Coaching, Consulting, Mentoring- whatever you want to call it- something that is one on one and allows you to lay out your business and brand in front of someone with experience so they can guide you- is truly invaluable.
So I think overall, looking back over how far I’ve come, if you are starting a business today, I would say it’s so important to discover what makes your brand unique. And that might be something that no one else is doing or sound crazy to other people- but doing something different and unique IS what is going to set you apart.
Stop obsessing over what so and so is doing. Get off Instagram if all you’re doing is comparing your brand to theirs.
You have what it takes to build something incredible. Something that is YOU. No one sees the world like you do- and it’s a mistake to just try to be like anyone else in business.
And when it comes to how technology is always changing, I think overall it’s crucial to stay on top of knowing what’s working, and maybe admitting what isn’t working anymore. And be willing to adapt and change.
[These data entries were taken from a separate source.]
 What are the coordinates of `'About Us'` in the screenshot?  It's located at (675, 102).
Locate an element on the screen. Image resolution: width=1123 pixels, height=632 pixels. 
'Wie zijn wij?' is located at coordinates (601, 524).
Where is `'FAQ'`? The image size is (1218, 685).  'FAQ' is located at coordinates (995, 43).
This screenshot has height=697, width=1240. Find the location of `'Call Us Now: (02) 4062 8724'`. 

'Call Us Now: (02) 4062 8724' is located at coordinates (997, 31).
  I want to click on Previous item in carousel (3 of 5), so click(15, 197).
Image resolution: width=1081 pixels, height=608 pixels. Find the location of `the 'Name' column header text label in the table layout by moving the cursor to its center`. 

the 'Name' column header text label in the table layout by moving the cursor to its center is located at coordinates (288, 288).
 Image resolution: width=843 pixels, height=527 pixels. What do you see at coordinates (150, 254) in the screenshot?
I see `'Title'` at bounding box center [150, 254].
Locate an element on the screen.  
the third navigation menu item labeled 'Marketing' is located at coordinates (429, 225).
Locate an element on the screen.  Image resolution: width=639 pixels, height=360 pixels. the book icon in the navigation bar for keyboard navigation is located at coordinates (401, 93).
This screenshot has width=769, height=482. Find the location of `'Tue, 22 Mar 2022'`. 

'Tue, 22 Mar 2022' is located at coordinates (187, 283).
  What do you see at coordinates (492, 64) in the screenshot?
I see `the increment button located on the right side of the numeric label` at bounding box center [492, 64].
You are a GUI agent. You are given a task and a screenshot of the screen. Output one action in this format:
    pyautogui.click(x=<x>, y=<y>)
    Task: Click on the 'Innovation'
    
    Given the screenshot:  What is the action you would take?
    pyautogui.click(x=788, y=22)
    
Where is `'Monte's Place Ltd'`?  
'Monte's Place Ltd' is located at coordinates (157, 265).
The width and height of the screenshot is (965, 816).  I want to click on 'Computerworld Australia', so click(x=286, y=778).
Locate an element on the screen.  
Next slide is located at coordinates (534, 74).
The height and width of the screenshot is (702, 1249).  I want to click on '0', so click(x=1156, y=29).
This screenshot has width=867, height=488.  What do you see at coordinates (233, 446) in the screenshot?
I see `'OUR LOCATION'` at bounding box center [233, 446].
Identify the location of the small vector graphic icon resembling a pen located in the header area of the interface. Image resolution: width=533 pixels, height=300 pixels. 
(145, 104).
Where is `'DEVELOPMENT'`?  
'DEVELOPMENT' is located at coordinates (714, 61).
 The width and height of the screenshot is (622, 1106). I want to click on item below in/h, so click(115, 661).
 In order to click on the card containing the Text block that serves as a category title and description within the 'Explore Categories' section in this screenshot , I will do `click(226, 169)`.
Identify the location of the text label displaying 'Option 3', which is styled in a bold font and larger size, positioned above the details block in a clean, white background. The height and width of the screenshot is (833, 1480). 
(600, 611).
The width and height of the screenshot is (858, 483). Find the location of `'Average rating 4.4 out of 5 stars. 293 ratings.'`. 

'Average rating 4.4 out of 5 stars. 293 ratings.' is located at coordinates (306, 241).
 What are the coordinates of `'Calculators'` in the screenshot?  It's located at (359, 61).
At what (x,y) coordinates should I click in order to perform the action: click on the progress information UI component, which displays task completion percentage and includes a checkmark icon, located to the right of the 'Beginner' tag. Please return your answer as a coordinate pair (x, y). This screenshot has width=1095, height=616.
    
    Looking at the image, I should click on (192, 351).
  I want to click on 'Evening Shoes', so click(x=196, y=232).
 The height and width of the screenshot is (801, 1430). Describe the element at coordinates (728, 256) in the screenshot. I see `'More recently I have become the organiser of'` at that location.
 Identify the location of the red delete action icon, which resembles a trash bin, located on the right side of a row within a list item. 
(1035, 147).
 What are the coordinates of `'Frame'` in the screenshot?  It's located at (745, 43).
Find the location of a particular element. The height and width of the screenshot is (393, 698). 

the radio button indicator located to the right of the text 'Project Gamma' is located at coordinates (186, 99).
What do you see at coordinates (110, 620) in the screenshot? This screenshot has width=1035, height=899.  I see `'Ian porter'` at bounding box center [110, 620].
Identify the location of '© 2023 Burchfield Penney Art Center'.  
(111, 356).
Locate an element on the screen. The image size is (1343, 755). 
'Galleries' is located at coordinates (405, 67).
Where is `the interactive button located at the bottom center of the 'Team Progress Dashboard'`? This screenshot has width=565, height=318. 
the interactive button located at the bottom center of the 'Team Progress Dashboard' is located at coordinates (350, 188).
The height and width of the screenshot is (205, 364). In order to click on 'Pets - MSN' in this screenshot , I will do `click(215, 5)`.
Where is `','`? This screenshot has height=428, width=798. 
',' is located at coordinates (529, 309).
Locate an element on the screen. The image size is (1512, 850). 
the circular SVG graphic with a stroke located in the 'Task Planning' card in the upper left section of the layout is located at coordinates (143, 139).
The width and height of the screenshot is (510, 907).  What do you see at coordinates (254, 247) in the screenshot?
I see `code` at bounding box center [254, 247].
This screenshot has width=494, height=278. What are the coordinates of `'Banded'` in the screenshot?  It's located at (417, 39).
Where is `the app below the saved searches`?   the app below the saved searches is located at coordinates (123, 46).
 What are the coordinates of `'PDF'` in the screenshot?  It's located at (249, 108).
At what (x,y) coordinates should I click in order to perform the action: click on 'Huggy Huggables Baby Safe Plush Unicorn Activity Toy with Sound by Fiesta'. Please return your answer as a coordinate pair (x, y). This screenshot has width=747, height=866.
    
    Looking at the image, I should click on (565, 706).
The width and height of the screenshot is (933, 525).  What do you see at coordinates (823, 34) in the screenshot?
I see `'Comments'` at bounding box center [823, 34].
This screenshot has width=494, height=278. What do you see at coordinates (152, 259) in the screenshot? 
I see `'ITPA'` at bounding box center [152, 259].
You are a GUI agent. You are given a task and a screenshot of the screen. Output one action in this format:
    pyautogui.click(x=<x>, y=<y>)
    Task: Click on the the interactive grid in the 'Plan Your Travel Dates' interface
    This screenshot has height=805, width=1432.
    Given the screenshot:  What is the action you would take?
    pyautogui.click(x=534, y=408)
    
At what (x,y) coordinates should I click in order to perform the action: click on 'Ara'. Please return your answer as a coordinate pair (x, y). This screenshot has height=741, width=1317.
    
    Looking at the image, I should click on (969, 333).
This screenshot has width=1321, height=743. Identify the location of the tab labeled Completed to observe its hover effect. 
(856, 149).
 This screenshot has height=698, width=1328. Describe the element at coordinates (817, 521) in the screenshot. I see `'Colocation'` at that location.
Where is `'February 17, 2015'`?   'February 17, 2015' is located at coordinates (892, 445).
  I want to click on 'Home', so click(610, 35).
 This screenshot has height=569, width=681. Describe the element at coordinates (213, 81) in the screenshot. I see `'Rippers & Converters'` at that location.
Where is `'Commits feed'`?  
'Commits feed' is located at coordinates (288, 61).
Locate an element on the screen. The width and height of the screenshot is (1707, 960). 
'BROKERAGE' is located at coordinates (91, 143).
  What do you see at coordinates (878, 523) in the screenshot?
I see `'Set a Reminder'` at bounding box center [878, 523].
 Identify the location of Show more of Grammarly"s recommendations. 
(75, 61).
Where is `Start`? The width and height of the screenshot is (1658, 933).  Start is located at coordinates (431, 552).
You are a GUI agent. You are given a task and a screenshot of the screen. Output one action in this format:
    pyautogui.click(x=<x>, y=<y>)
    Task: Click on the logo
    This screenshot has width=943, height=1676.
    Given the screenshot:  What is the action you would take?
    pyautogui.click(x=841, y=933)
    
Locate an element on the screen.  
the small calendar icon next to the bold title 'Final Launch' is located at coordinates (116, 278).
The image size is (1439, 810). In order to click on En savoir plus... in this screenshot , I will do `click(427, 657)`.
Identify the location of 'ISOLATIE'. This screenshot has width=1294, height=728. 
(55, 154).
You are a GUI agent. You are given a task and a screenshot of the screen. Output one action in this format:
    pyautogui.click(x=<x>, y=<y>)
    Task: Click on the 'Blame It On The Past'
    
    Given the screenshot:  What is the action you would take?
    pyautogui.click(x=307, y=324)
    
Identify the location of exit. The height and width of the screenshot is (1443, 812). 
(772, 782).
As a business owner, this was such an important lesson.
I won’t use the internet for my business the same way this year as I do next year- because a year from now the internet will be different and new opportunities and platforms will be available.
And I would say to remember that if YOU don’t take yourself seriously as a business, then no one will. That lesson took me way too long to learn. If you want to be a successful business- then act like one. Do the real work that it takes to build something worth having.
Know your numbers. Track your costs. Be proactive with your business savings. Ask for help and learn from leaders who paved the way and made it happen in their own brand.
And follow your gut. Because No one else can do that for you.